Raye Penber (レイ・ペンバー) is an investigator from the FBI, sent to Japan with eleven other agents to aid in tracking down Kira early in the story. Described by How to Read It as a "talented" agent, Raye is assigned to investigate the Yagami family for any suspicious behavior. He has a fiancée, Misora, whom he tells not involve herself in the investigation for her own safety. Light manages to track him down and use him "as a pawn" to kill the other eleven members of his team (he unknowingly used a page of Light's notebook to kill them, but didn't use it to kill maliciously). Light kills Raye soon after. Raye is voiced by Hideo Ishikawa in the Japanese anime and Michael Adamthwaite in the English dub. In the films, he is known as Raye Iwamatsu (レイ・イワマツand he is played by Shigeki Hosokawa. In the first film he is a counter-terrorism agent headquartered in Dallas, Texas.

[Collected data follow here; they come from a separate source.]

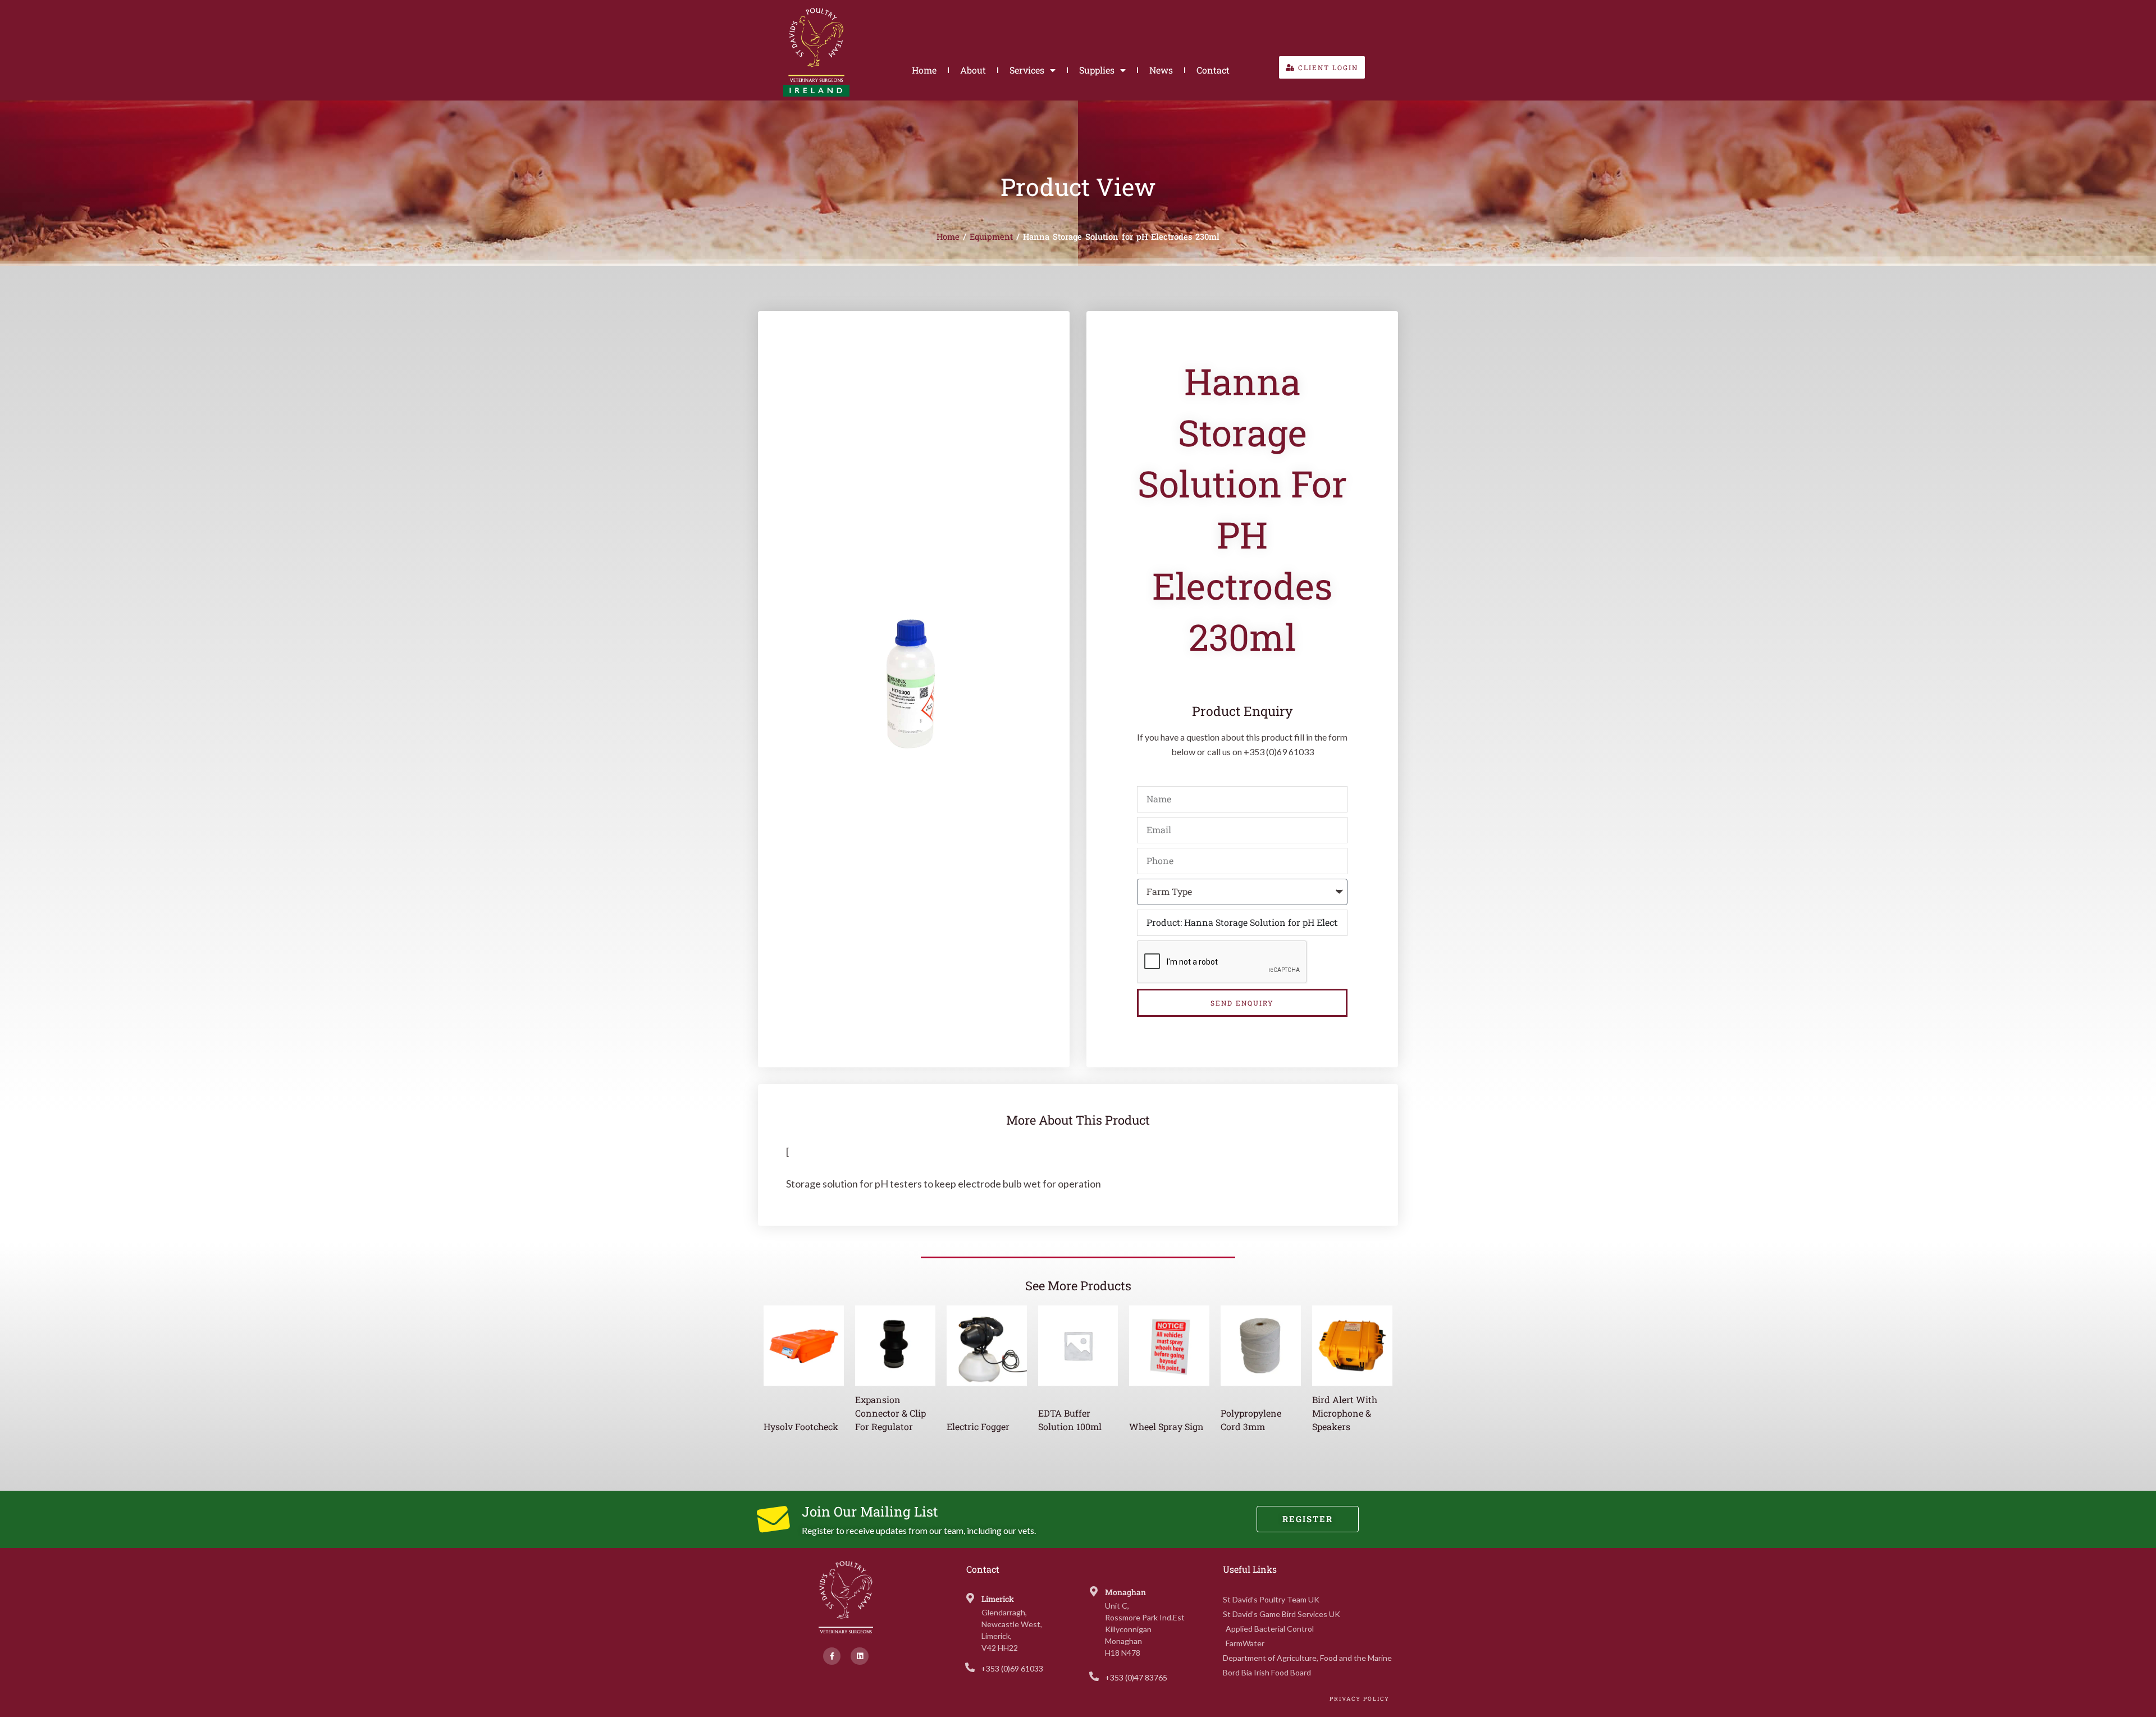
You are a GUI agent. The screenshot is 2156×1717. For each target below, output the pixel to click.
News (1161, 70)
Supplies (1096, 70)
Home (924, 70)
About (973, 70)
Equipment (991, 236)
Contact (1213, 70)
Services (1027, 70)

Ohba said that at the beginning he thought of the idea of the FBI going after Light, and so he created Raye to fill the plot point.

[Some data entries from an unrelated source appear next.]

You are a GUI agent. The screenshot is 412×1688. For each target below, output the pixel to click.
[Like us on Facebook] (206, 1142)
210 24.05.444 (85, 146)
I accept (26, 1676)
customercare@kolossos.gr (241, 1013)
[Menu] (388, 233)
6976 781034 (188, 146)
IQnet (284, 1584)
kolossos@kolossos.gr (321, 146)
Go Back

Raye's role in the overall plot is fairly small and he is fairly normal character-wise. However, he is important in the narrative. All of Light's previous murders have been unpleasant-looking, criminal or ill-behaved people that the reader knows very little about. Furthermore, the murders have been told entirely from Light's perspective. Raye, however is a decent, dutiful and innocent person and his fatal encounter with Light is mostly told from Raye's perspective. This encounter is described in detail allowing the reader to empathize with Raye's horror when he is forced to betray his collegues to protect his fiancee. With the murder of Raye Pember Light loses both much of his ethics and probably much of the reader's sympathy.
Obata said that as Raye was of mixed American and Japanese descent, Obata "struggled over his design" and tried to make Penber look more non-Japanese. Obata said that he wishes that he could have "drawn him a bit better." Hosokawa said that when he portrayed Raye he built Raye's "strength, tenderness and the feeling of mortification."